[Bug]: Go SDK Dataflow jobs fail on DataSampling disabled
What happened?
Dataflow is making DataSampling FnAPI requests even when DataSampling is disabled. But since the feature wasn't enabled, the Go SDK isn't initialzing the datasampler, leading to nil pointer panic.
2023-12-08 16:28:11.597 PST
panic({0x1264220?, 0x2786ff0?})
2023-12-08 16:28:11.597 PST
runtime/panic.go:914 +0x21f
2023-12-08 16:28:11.597 PST
github.com/apache/beam/sdks/v2/go/pkg/beam/core/runtime/exec.(*DataSampler).getAllSamples(0x0)

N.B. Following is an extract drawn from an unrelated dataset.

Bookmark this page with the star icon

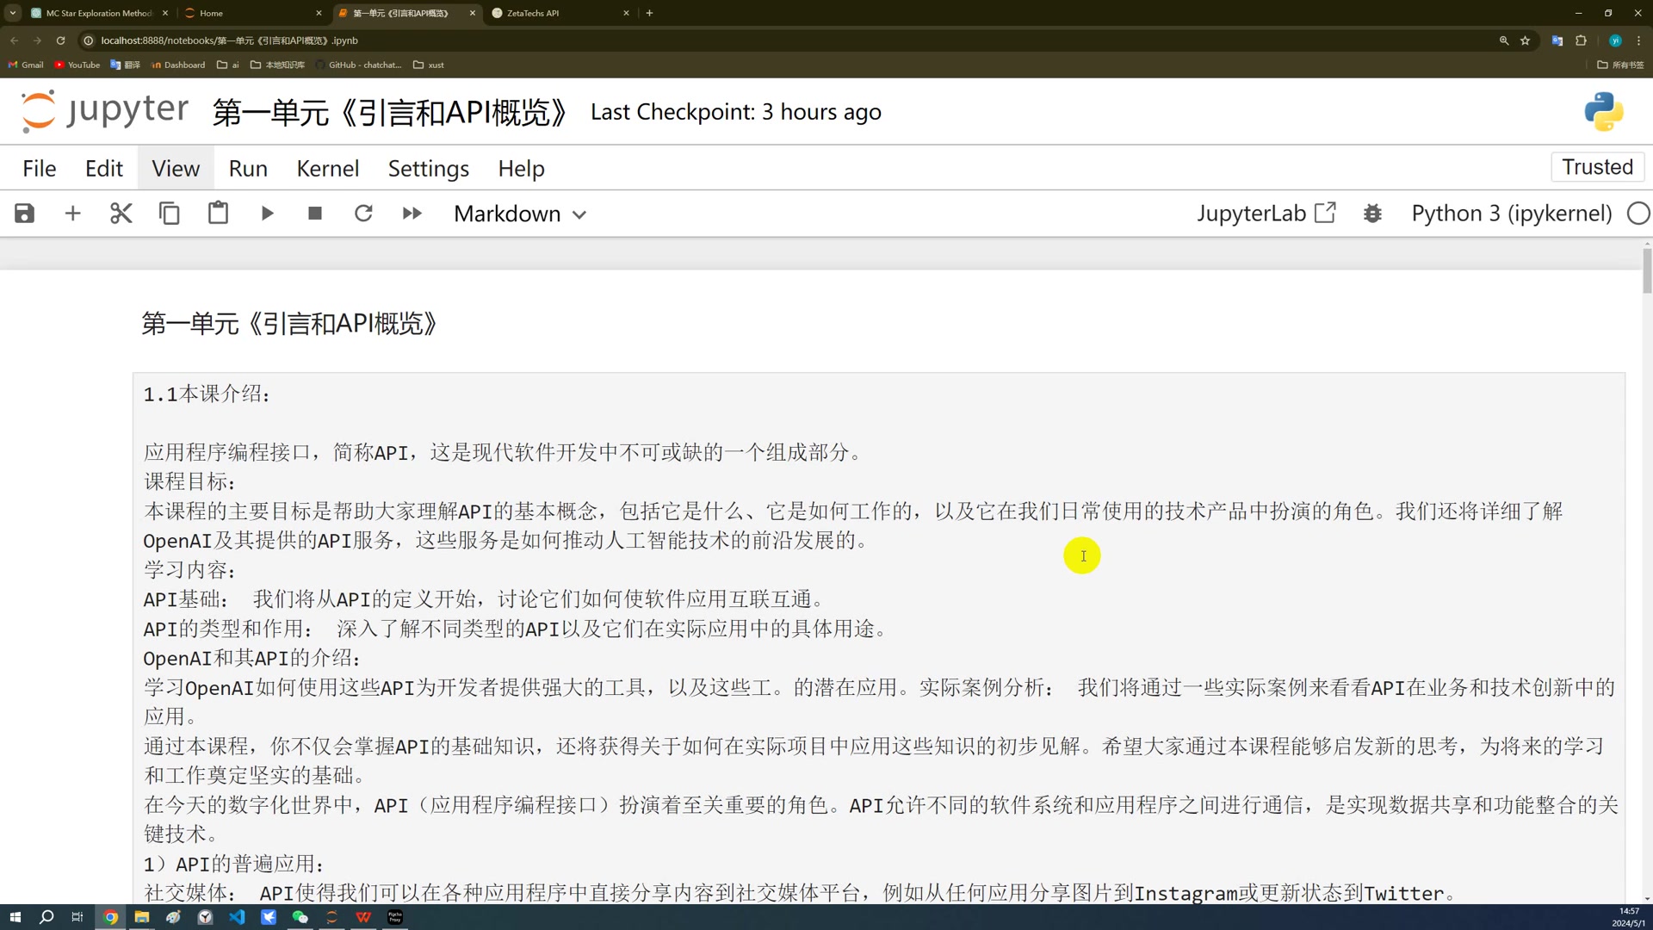[1525, 40]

2023-12-08 16:28:11.597 PST
github.com/apache/beam/sdks/v2/go/pkg/beam/core/runtime/exec/datasampler.go:79 +0x4b
2023-12-08 16:28:11.597 PST
github.com/apache/beam/sdks/v2/go/pkg/beam/core/runtime/exec.(*DataSampler).GetSamples(0x1312c00?, {0x0?, 0xc000234480?, 0xc00053b508?})
2023-12-08 16:28:11.597 PST
github.com/apache/beam/sdks/v2/go/pkg/beam/core/runtime/exec/datasampler.go:62 +0x1d
2023-12-08 16:28:11.597 PST
github.com/apache/beam/sdks/v2/go/pkg/beam/core/runtime/harness.(*control).handleInstruction(0xc000318000, {0x180beb0?, 0xc000091c80?}, 0xc000147ef0)
2023-12-08 16:28:11.597 PST
github.com/apache/beam/sdks/v2/go/pkg/beam/core/runtime/harness/harness.go:668 +0x116f
2023-12-08 16:28:11.597 PST
github.com/apache/beam/sdks/v2/go/pkg/beam/core/runtime/harness.MainWithOptions.func4({0x180beb0?, 0xc000091c80?}, 0xc000091c80?)
2023-12-08 16:28:11.597 PST
github.com/apache/beam/sdks/v2/go/pkg/beam/core/runtime/harness/harness.go:202 +0x74
2023-12-08 16:28:11.597 PST
github.com/apache/beam/sdks/v2/go/pkg/beam/core/runtime/harness.MainWithOptions({0x180beb0, 0xc000091c20}, {0x7fffd16304e4, 0xf}, {0x7fffd1630507, 0xf}, {{0xc000225e70, 0x1, 0x1}, {0xc000046010, ...}})
2023-12-08 16:28:11.597 PST
github.com/apache/beam/sdks/v2/go/pkg/beam/core/runtime/harness/harness.go:222 +0x1022
2023-12-08 16:28:11.597 PST
github.com/apache/beam/sdks/v2/go/pkg/beam/core/runtime/harness/init.hook()
2023-12-08 16:28:11.597 PST
github.com/apache/beam/sdks/v2/go/pkg/beam/core/runtime/harness/init/init.go:144 +0x50c
Easy enough fix, not caught sooner because we didn't run the Dataflow Go Postcommits.
First: Fix the issue, and cherry pick it into 2.53.0 Second: While this is very unlikely, this would have been caught by a simple Dataflow Go Wordcount test as a pre-commit. I'll add that.
Issue Priority
Priority: 1 (data loss / total loss of function)
Issue Components
- [ ] Component: Python SDK
- [ ] Component: Java SDK
- [X] Component: Go SDK
- [ ] Component: Typescript SDK
- [ ] Component: IO connector
- [ ] Component: Beam YAML
- [ ] Component: Beam examples
- [ ] Component: Beam playground
- [ ] Component: Beam katas
- [ ] Component: Website
- [ ] Component: Spark Runner
- [ ] Component: Flink Runner
- [ ] Component: Samza Runner
- [ ] Component: Twister2 Runner
- [ ] Component: Hazelcast Jet Runner
- [X] Component: Google Cloud Dataflow Runner
cc: @rohdesamuel @zechenj18
Thanks for opening this!
Waiting for https://github.com/apache/beam/actions/runs/7201639105 to complete, and once that's verified, I'll make a cherry pick PR for it for the release.
Last outstanding thing here is the Dataflow Smoke test precommit.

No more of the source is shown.